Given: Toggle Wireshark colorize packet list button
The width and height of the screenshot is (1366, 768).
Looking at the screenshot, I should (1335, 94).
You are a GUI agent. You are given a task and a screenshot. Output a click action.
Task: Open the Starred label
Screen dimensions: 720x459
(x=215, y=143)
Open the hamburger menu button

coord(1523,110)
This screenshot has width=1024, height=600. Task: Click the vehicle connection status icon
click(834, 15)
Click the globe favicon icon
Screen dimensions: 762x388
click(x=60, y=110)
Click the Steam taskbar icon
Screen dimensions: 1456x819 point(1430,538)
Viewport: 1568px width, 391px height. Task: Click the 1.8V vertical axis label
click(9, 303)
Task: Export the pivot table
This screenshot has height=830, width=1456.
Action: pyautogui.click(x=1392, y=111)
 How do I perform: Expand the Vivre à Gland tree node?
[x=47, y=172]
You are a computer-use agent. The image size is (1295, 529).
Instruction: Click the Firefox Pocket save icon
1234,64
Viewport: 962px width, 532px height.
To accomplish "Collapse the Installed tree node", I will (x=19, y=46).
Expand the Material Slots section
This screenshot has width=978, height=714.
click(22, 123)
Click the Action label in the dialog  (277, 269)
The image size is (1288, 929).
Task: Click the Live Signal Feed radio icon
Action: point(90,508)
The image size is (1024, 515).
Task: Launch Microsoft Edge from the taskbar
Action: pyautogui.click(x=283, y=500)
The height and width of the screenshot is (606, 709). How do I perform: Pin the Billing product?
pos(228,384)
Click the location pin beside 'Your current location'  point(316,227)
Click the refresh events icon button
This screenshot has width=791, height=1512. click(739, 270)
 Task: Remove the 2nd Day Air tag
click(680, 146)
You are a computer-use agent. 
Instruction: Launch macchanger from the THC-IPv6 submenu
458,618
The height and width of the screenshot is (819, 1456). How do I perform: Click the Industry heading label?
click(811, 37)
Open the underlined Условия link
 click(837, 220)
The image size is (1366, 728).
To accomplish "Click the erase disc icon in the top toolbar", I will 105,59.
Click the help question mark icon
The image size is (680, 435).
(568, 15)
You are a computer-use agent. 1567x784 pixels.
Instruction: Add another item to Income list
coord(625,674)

> [What you will do]
Could you reproduce all of the records above line for line, with no changes?

> [Answer for this exercise]
Given: Toggle Wireshark colorize packet list button
The width and height of the screenshot is (1366, 768).
Looking at the screenshot, I should (1335, 94).
You are a GUI agent. You are given a task and a screenshot. Output a click action.
Task: Open the Starred label
Screen dimensions: 720x459
(x=215, y=143)
Open the hamburger menu button

coord(1523,110)
This screenshot has width=1024, height=600. Task: Click the vehicle connection status icon
click(834, 15)
Click the globe favicon icon
Screen dimensions: 762x388
click(x=60, y=110)
Click the Steam taskbar icon
Screen dimensions: 1456x819 point(1430,538)
Viewport: 1568px width, 391px height. Task: Click the 1.8V vertical axis label
click(9, 303)
Task: Export the pivot table
This screenshot has height=830, width=1456.
Action: pyautogui.click(x=1392, y=111)
 How do I perform: Expand the Vivre à Gland tree node?
[x=47, y=172]
You are a computer-use agent. The image size is (1295, 529).
Instruction: Click the Firefox Pocket save icon
1234,64
Viewport: 962px width, 532px height.
To accomplish "Collapse the Installed tree node", I will (x=19, y=46).
Expand the Material Slots section
This screenshot has width=978, height=714.
click(22, 123)
Click the Action label in the dialog  (277, 269)
The image size is (1288, 929).
Task: Click the Live Signal Feed radio icon
Action: point(90,508)
The image size is (1024, 515).
Task: Launch Microsoft Edge from the taskbar
Action: pyautogui.click(x=283, y=500)
The height and width of the screenshot is (606, 709). How do I perform: Pin the Billing product?
pos(228,384)
Click the location pin beside 'Your current location'  point(316,227)
Click the refresh events icon button
This screenshot has width=791, height=1512. click(739, 270)
 Task: Remove the 2nd Day Air tag
click(680, 146)
You are a computer-use agent. 
Instruction: Launch macchanger from the THC-IPv6 submenu
458,618
The height and width of the screenshot is (819, 1456). How do I perform: Click the Industry heading label?
click(811, 37)
Open the underlined Условия link
 click(837, 220)
The image size is (1366, 728).
To accomplish "Click the erase disc icon in the top toolbar", I will 105,59.
Click the help question mark icon
The image size is (680, 435).
(568, 15)
You are a computer-use agent. 1567x784 pixels.
Instruction: Add another item to Income list
coord(625,674)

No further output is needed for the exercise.